When Your Inner Critic Takes the Mic
Last week was Halloween and the 12th anniversary of my massive brain stroke. In a LIVE video on Substack, I said it was my 13th — simple math. I still got it wrong.
When I realized what I had done, I felt that old familiar flush of embarrassment. The one that crawls up your neck and whispers, “How could you mess that up?” My inner critic sprinted in wearing tap shoes. The bitch…
It would have been easy to apologize, explain myself, and justify why I said the wrong year. I almost did.
Then my accountability buddy, Brad Did, said something that made me laugh out loud. “Look at it this way. You’re way ahead of the game. You pre-recorded next year’s video.”
The moment he said it, I exhaled. The pressure popped like a soap bubble. All that worry dissolved with one tiny shift in thought and a good laugh.
That’s the power of self-talk. One turn of the thought and your whole body lets go.
The Exercise I Planned to Give
During that bare-faced LIVE video… let me stress bare-faced and unscripted… I gave you a mini-exercise. If you choose to accept it, I asked you to write a letter to your inner critic.
And then something happened that even surprised me. A sentence slipped out of my mouth that I had never said out loud before.
The Many Voices Living in Your Head
I told you my inner critic has many genders. He. She. They. Sometimes, it’s an It. Some voices sound like mine. Others are strangers. Most are from long ago.
Many are accusing. Some are flat-out abusive. A few are ridiculous. But all of them came from somewhere… else.
As I was recording the video, I realized something I had known but never consciously recognized.
Much of my self-talk began in early childhood. Things I overheard. Things directed at me.
Things shouted in rooms where I learned to stay small; otherwise, I got the belt.
And here is the strangest part. A huge chunk of my inner chatter comes from movies, TV shows, and even commercials I watched as a kid.
Lines spoken by heroes that lodged themselves in my subconscious. Whole monologues I absorbed without meaning to.
When I think back to 1955, this surfaces: “Crest has been shown to be an effective decay preventive dentifrice when used in a conscientiously applied program of oral hygiene and regular professional care.”
That literally came out of my mouth when Mama asked me what I had seen on TV that day. Crazy — isn’t it? I remember a commercial word-for-word that I saw over seventy years ago. Who does that!?
We live vicariously through heroes on TV, in movies, and even in commercials.

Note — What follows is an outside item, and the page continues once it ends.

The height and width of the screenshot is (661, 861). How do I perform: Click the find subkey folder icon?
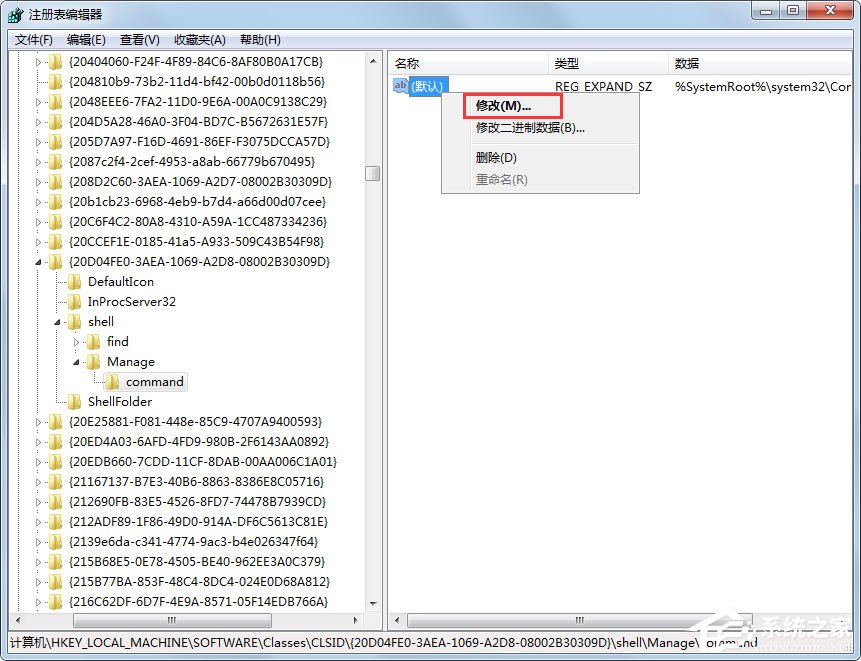coord(93,341)
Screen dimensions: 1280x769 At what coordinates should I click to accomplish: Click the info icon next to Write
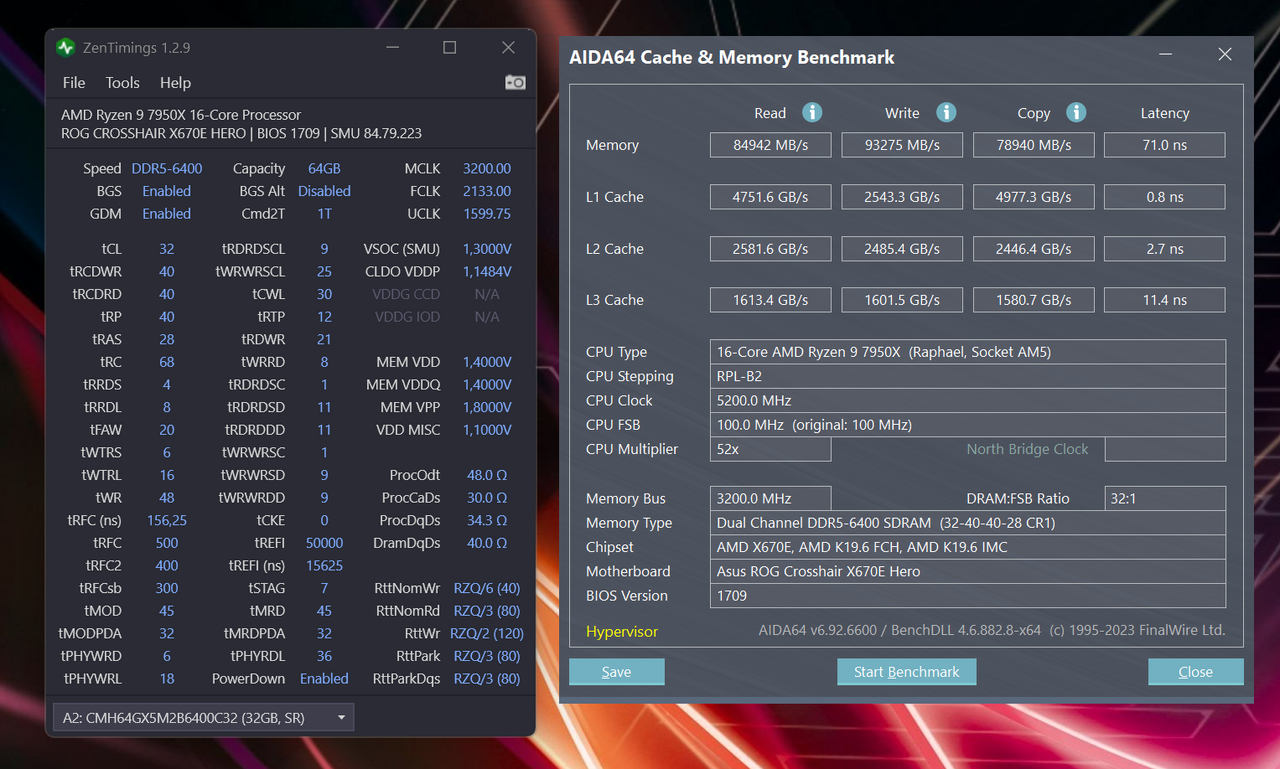click(x=946, y=113)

Heroes… It’s always great to be the hero at the end of the story… but in the middle, let’s be real. They fall out of love, they lose their whole family, they get shot, stabbed, they’re the victim. In the middle of the story, being the hero really sucks.
Writing this, I realize that I remembered the middle of the stories and forgot the end.
In relationships, we remember the bad and forget the good. It depends on where you are in your story. Some days you are the hero, and some days you are the victim.
We write our own stories inside our minds, and we borrow the voices our subconscious hears.
We carry them for years. Sometimes decades. We let them narrate our lives even when they have no right to hold the pen.
You may think your inner critic is “you.” But often she is a collage of other people’s lines. Old directors. Old teachers. Old heartbreaks. Old scenes from a show you forgot you watched.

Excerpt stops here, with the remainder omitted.